Bahçeli, soykırımı görmek isteyen ve katliamın nasıl olduğunu düşünenlerin Erzurum’a gelip bakmalarını isteyerek, hala anlatılan acıklı ve tüyler ürperten eziyetleri, işkenceleri, cinayetleri dinlemelerini istedi.
Ermeni çetelerinin, 1914-1922 yılı mayıs ayına kadar 518 bin 305 Müslüman Türk’ü katlettiğini anımsatan Bahçeli, “Soykırım suçunun daniskası Ermeni katillerin eliyle vatan coğrafyasında işlendi. 1915 olaylarının içyüzünü, perde arkasını, asıl mahiyetini saptırmak bir defa tarih suçudur, Türk milletine bühtan ve saygısızlıktır. İşte zillet ittifakı bunlara da tepkisizdir.
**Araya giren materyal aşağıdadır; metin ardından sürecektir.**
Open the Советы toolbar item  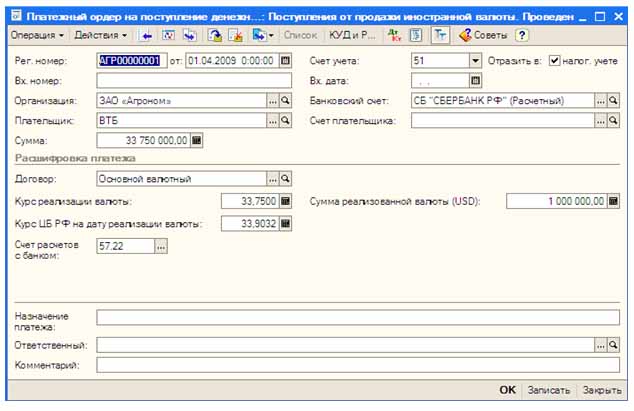[484, 35]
Kendileri nedir ki, cumhurbaşkanı adayları ne olacaktır? Bizim ise adayımız belli, kararımız nettir.” dedi.
Londra’da tek sıra halinde yapılan bilet kontrol kuyruğuna geçip otobüse binenlerden olmayıp, Birleşmiş Milletler 77. Genel Kurulu’nda adalet, insaniyet, merhamet, siyaset ve vicdan dersi veren Recep Tayyip Erdoğan’ın cumhurbaşkanı adayları olduğunu ifade eden Bahçeli, “O Biden ise ben Erdoğan’ım” diyen iradenin kendilerinin cumhurbaşkanı adayı olduğunu bildirdi.
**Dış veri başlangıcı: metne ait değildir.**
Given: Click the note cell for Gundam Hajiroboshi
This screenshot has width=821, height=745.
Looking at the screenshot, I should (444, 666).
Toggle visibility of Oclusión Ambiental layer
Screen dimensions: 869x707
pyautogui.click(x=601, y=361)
Ülkenin milli bekası için başka bir alternatif olmadığını söyleyen Bahçeli, “Beka, var oluştur, milli varlığımızın kesintiye uğramadan devamıdır. Bekamız tehlikeye girerse yok oluş kaçınılmazdır. Hatta mezarlarımızın bile talan edilmesi makus kaderimiz olacaktır. 3. Dünya Savaşı konuşulmaktadır. Gıda, göç ve enerji krizi beşeriyeti kuşatmıştır. Coğrafyalar kargaşa içinde, provokasyonlar devrededir. Rusya kısmi seferberlik ilan etmiştir. Dünya diken üstünde, bıçak sırtındadır. Soğuk Savaş bitmiştir ama sıcak savaşlar dönemi açılmıştır. Nükleer silah tehdidi her gün endişeleri körüklemektedir. Önümüzdeki yıllar kurşun gibi ağır olacaktır.” değerlendirmesinde bulundu.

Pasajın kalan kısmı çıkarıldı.